Passive investing is taking a bigger share of the stock market, helping to drive gains.

Exchange-traded funds, or ETFs, owned nearly 6 percent of the U.S. stock market as of the end of the first quarter, their greatest share on record, according to analysis by Goldman Sachs.

Known as passive investments, ETFs are baskets of stocks tracking various market indexes and have grown in popularity for their relatively low fees. In contrast, mutual funds that involve higher-cost active stock picking have declined in popularity, and their ownership of the U.S. stock market has fallen to 24 percent, the lowest since 2004.

ETFs purchased $98 billion worth of stocks in the first quarter, putting them on pace to buy $390 billion of stock this year, more than the last two years' combined total of $362 billion, according to the Friday note by a group of analysts led by Goldman's chief U.S. equity strategist, David Kostin. Goldman based its analysis on the Federal Reserve Board's June 8 report on first-quarter U.S. financial accounts.

ETF ownership of equities is at the highest level on record, as of the first quarter

Source: Federal Reserve Board and Goldman Sachs Global Investment Research.

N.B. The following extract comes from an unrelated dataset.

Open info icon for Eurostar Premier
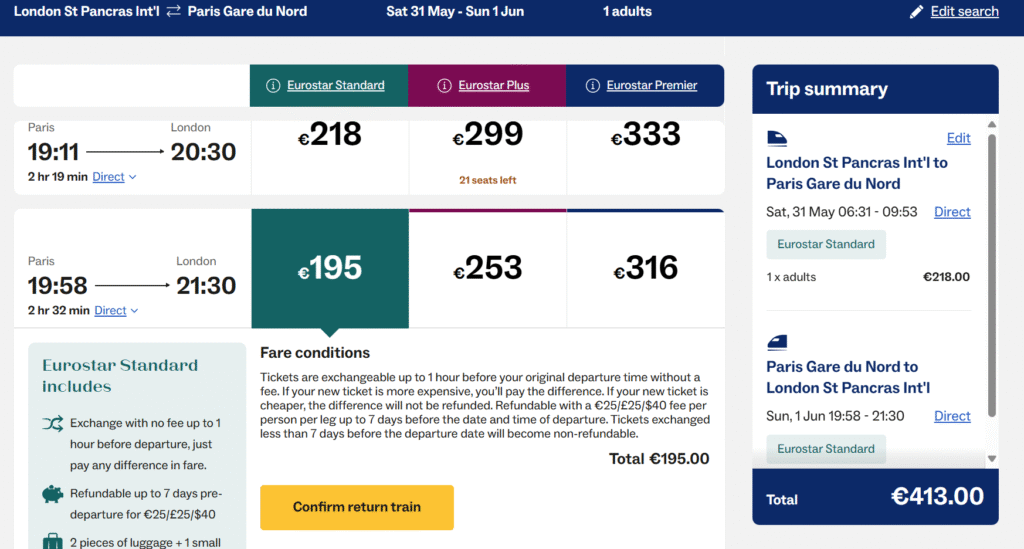Image resolution: width=1024 pixels, height=549 pixels. (592, 86)
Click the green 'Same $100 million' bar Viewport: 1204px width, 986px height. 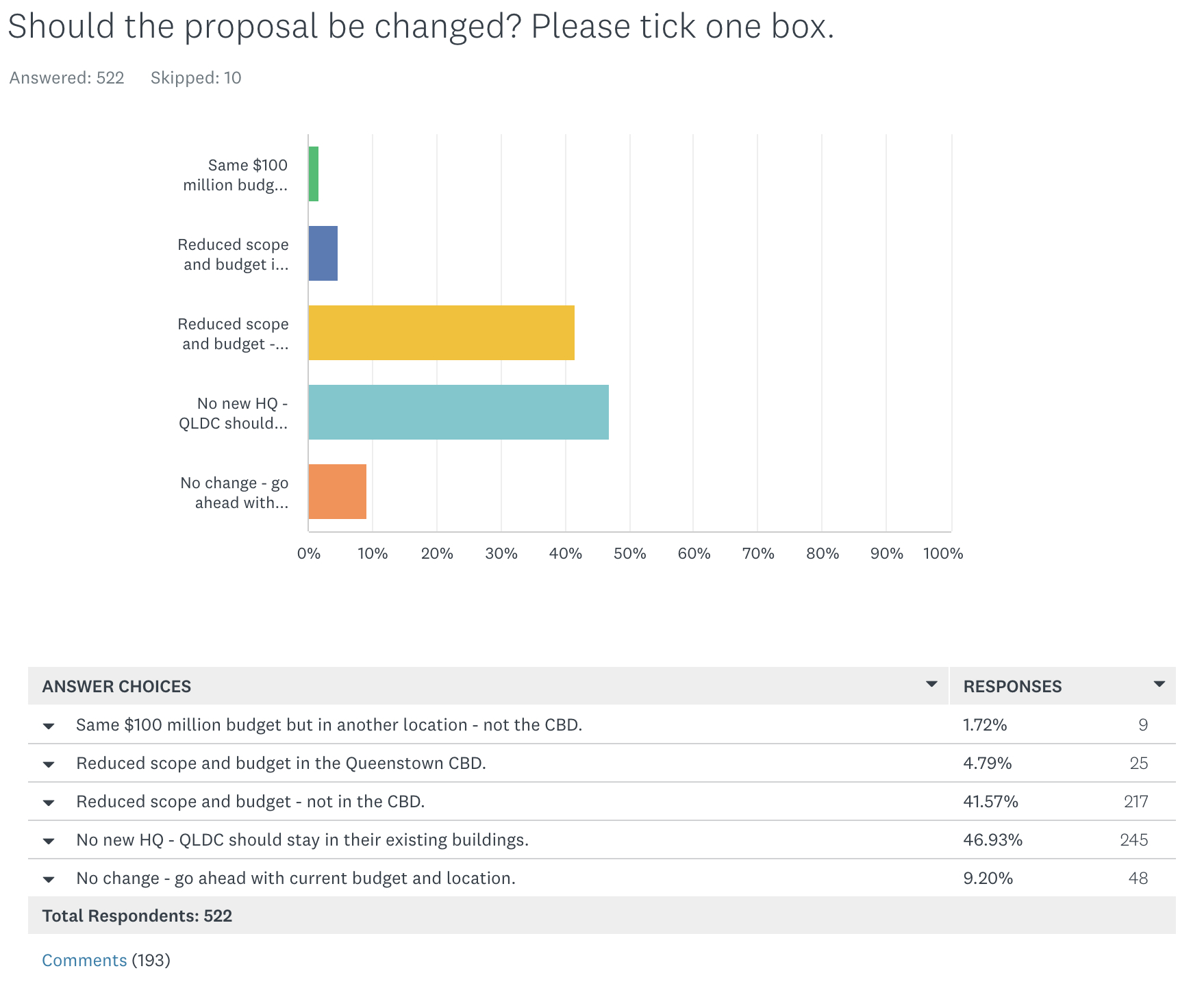pyautogui.click(x=314, y=174)
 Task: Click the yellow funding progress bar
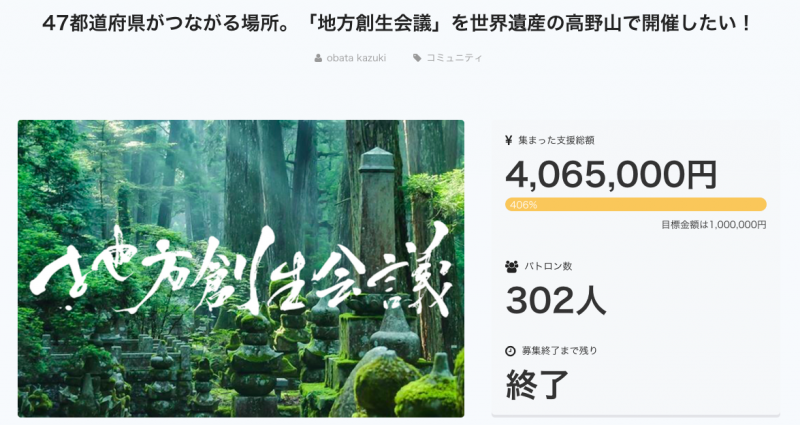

Analysts said the growth of ETFs can help explain why stocks have gained this year despite delays in passing the Trump administration's pro-growth proposals and increased geopolitical worries.

"I agree that ETFs have been a big driver," Ilya Feygin, managing director and senior strategist at WallachBeth Capital, told CNBC in an email. "The market has often made strong gains in weeks of strong inflows even in the face of bearish macro news. It has paused when there is not much inflow or the inflow went to international ETFs instead of U.S."

In a sixth straight quarter of gains, the climbed 5.5 percent in the first quarter to record highs. The index is tracking for gains of more than 3.5 percent this quarter.

Corporate buybacks and foreign investors also have driven demand for U.S. stocks.

Share buybacks were still the largest source of demand for stocks in the first quarter at $136 billion, or 46.6 percent of purchases, the Goldman report said, while the first quarter marked the second time in the last eight quarters that foreigners bought more U.S. stocks than they sold.

Momentum behind U.S. stocks could fade

That said, Kostin doesn't expect the strong demand for U.S. stocks in the first quarter to hold.

Goldman's year-end target for the S&P 500 is 2,300, about 5.7 percent below Friday's close of 2,438. U.S. stocks were slightly higher Monday, with the S&P near its record high hit June 19.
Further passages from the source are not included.